STATED EXERCISE
Could you write out the entries again, starting with the line with "Task: Click the Healthy" and going on through the line with "Action: click(81, 349)", replacing "icon" with "button" and leaving everything else unchanged?

Data entries:
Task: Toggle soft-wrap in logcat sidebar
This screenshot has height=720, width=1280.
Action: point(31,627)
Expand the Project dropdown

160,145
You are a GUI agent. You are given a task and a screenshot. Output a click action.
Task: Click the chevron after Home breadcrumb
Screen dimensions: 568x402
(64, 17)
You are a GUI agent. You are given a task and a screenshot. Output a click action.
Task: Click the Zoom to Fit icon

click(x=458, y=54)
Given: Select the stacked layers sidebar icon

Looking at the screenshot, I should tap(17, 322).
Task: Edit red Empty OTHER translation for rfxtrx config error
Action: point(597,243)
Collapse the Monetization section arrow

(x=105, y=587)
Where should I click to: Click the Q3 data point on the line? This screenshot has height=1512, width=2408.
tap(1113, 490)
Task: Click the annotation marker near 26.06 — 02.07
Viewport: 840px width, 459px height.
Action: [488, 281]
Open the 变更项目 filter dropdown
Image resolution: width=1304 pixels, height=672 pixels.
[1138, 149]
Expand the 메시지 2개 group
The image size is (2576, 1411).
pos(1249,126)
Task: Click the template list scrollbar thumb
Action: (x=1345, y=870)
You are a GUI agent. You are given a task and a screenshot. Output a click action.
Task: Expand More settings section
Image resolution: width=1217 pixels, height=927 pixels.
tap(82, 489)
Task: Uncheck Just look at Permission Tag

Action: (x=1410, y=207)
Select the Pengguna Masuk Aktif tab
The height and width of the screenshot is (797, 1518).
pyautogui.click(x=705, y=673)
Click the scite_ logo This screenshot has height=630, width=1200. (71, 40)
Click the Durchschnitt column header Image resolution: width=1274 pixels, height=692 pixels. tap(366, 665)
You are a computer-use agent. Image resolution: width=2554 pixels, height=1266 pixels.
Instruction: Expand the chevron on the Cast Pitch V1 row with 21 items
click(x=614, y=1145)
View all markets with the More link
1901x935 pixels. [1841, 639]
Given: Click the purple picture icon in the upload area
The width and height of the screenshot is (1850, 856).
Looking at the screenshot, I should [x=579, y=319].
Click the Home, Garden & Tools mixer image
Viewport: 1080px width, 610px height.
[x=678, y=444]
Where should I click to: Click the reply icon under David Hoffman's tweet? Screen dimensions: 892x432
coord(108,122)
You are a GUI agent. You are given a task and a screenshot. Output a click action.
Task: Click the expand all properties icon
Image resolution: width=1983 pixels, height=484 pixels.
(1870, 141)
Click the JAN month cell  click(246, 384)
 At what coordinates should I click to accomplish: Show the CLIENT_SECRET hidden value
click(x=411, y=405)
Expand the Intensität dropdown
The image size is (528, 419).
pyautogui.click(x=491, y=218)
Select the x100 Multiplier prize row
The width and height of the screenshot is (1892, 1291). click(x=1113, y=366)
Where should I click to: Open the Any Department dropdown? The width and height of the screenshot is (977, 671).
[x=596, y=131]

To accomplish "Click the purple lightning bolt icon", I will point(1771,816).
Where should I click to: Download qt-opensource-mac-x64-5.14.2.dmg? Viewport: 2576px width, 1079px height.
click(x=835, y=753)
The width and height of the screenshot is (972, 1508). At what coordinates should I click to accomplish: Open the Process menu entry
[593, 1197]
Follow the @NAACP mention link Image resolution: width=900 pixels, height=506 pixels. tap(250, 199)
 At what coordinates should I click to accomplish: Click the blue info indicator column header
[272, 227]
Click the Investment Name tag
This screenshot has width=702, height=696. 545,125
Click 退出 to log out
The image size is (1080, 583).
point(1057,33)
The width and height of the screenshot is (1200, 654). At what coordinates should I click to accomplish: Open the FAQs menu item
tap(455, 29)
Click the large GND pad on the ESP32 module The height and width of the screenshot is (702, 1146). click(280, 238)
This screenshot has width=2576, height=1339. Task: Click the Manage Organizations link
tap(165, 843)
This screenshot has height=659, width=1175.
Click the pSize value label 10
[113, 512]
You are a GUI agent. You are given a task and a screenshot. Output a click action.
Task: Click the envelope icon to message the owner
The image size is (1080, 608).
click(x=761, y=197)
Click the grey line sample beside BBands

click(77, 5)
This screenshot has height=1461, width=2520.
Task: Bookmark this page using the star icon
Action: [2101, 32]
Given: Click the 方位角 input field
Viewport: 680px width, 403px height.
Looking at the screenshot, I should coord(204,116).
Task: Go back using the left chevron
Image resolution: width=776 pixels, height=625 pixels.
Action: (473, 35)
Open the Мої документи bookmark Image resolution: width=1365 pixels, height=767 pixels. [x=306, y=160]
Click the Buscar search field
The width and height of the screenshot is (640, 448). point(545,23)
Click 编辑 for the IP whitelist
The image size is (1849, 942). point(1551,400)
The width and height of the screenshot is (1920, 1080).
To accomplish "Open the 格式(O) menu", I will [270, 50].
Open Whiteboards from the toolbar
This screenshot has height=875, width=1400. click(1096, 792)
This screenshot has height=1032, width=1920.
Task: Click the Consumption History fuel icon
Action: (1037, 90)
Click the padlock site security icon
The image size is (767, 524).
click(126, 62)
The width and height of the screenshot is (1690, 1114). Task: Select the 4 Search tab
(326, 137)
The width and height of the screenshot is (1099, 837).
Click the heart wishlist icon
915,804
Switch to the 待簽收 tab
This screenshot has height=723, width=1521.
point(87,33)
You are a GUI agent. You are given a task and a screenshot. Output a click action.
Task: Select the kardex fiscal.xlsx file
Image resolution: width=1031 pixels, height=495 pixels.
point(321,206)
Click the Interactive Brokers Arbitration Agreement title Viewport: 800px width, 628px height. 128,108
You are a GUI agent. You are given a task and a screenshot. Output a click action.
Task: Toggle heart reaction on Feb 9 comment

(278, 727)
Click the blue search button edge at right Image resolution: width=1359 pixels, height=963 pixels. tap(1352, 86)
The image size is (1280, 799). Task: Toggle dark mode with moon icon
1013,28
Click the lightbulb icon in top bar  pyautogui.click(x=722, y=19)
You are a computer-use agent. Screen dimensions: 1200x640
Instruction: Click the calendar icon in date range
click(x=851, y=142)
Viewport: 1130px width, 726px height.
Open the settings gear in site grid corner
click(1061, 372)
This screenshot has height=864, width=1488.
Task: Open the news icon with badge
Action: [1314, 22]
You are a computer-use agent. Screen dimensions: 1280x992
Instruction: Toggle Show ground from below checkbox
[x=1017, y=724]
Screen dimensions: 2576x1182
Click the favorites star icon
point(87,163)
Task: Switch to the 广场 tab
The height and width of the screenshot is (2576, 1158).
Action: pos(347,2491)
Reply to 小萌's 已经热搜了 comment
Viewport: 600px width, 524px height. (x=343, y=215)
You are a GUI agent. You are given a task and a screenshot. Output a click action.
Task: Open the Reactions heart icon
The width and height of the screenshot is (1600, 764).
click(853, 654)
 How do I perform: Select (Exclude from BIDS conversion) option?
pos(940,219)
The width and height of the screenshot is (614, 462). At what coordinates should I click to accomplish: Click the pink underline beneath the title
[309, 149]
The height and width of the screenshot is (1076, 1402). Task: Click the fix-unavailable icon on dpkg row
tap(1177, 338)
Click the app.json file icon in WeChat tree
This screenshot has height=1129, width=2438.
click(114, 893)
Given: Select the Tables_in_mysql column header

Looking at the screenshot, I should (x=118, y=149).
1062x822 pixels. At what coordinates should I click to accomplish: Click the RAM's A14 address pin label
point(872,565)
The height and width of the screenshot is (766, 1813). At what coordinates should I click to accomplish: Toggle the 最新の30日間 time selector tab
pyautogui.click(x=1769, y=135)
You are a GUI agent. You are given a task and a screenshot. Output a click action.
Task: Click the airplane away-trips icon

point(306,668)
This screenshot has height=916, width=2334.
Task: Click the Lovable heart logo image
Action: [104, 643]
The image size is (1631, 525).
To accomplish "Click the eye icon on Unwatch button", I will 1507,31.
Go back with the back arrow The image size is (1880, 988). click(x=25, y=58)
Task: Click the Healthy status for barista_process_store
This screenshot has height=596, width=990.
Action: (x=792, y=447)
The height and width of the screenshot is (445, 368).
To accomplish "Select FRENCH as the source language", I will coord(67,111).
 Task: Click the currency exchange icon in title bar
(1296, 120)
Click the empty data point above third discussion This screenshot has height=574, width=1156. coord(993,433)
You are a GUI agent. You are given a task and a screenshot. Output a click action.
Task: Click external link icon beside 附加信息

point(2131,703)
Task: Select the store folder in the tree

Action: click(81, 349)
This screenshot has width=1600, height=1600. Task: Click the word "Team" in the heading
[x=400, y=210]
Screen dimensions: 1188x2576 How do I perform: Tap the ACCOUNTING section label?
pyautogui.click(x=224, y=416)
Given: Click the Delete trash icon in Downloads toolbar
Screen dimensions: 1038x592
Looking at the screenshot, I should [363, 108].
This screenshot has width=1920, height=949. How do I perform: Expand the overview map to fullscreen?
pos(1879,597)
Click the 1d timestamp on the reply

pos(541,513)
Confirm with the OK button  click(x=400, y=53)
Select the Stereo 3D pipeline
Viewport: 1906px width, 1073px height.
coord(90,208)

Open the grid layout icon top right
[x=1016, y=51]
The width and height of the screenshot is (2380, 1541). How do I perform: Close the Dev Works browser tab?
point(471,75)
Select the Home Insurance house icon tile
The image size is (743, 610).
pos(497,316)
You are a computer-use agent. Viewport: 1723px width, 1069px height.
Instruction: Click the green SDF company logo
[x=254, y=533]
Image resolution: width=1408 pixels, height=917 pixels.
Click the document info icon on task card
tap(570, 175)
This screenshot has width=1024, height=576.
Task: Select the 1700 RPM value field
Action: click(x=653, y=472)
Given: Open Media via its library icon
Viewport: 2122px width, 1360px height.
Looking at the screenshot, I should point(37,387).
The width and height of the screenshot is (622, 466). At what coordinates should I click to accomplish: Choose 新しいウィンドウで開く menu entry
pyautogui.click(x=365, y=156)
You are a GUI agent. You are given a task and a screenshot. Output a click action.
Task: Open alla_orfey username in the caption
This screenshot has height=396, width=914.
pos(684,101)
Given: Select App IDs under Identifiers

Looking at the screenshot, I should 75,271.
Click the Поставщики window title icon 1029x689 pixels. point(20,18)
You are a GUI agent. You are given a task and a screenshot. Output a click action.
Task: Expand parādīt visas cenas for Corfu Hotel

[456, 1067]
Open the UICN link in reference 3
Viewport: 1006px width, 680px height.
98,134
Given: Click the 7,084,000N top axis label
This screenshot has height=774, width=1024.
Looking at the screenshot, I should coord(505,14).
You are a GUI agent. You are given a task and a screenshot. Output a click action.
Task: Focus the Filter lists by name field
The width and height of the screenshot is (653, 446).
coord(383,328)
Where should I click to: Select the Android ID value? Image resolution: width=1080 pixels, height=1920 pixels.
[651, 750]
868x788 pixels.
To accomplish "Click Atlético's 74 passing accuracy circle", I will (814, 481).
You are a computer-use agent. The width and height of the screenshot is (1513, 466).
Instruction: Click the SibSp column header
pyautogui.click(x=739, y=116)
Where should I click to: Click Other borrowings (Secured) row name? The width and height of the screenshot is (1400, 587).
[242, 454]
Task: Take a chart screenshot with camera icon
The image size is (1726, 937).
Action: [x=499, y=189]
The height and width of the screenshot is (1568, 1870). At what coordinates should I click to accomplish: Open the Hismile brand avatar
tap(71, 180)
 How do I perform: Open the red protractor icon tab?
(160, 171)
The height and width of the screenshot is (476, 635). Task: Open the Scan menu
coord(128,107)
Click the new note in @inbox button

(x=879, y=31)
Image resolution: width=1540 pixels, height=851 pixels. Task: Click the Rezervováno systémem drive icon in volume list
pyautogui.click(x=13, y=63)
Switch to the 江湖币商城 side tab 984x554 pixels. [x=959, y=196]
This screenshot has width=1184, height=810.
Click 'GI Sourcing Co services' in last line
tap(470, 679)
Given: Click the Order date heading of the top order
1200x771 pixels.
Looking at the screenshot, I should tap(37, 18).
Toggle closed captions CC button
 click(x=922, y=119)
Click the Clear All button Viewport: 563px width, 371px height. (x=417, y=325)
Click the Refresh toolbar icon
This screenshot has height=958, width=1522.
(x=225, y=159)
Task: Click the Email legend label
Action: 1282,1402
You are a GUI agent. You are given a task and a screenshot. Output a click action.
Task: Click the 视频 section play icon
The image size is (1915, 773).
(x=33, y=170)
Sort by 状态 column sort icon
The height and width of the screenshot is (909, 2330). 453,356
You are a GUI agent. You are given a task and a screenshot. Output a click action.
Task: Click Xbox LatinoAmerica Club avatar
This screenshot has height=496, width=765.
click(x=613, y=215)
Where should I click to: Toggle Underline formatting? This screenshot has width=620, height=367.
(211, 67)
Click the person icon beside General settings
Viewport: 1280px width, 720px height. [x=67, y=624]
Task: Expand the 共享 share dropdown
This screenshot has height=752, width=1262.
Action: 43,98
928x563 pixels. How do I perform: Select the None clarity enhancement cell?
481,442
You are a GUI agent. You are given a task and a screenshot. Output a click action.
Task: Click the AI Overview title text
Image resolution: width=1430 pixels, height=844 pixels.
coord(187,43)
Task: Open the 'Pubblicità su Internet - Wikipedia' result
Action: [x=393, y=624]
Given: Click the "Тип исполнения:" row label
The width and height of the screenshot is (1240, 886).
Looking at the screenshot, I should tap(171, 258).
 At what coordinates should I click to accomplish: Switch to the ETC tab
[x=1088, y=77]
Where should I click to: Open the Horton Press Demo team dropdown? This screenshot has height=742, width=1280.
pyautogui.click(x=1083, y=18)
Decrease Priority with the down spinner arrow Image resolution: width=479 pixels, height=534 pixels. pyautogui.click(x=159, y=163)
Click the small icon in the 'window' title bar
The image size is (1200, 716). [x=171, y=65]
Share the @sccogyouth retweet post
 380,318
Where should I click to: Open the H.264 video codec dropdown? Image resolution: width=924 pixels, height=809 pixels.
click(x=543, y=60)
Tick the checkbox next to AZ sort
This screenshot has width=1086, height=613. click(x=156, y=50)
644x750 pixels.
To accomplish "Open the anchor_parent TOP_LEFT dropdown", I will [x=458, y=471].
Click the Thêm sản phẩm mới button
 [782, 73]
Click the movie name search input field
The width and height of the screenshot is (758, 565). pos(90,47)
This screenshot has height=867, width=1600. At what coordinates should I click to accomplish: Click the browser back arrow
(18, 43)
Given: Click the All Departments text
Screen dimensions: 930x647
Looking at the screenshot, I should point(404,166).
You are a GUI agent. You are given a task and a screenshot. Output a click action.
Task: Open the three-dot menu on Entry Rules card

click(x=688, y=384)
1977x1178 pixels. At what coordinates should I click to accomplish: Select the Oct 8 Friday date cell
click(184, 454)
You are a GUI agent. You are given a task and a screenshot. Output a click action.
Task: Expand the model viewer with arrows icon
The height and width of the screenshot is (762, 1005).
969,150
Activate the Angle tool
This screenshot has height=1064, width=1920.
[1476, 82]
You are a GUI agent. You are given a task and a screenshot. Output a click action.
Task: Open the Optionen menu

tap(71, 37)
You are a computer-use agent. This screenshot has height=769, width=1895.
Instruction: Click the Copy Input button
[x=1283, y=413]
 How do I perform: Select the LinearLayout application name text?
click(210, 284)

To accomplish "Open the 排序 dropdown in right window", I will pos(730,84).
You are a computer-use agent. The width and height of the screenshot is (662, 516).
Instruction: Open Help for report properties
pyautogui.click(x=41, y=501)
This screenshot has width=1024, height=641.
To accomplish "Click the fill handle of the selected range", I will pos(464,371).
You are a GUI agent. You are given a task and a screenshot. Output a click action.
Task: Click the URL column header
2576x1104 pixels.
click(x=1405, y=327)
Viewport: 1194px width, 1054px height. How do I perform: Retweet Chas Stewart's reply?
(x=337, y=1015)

OUTPUT
Task: Click the Healthy status for barista_process_store
This screenshot has height=596, width=990.
Action: (x=792, y=447)
The height and width of the screenshot is (445, 368).
To accomplish "Select FRENCH as the source language", I will coord(67,111).
 Task: Click the currency exchange button in title bar
(1296, 120)
Click the empty data point above third discussion This screenshot has height=574, width=1156. coord(993,433)
You are a GUI agent. You are given a task and a screenshot. Output a click action.
Task: Click external link button beside 附加信息

point(2131,703)
Task: Select the store folder in the tree

Action: click(81, 349)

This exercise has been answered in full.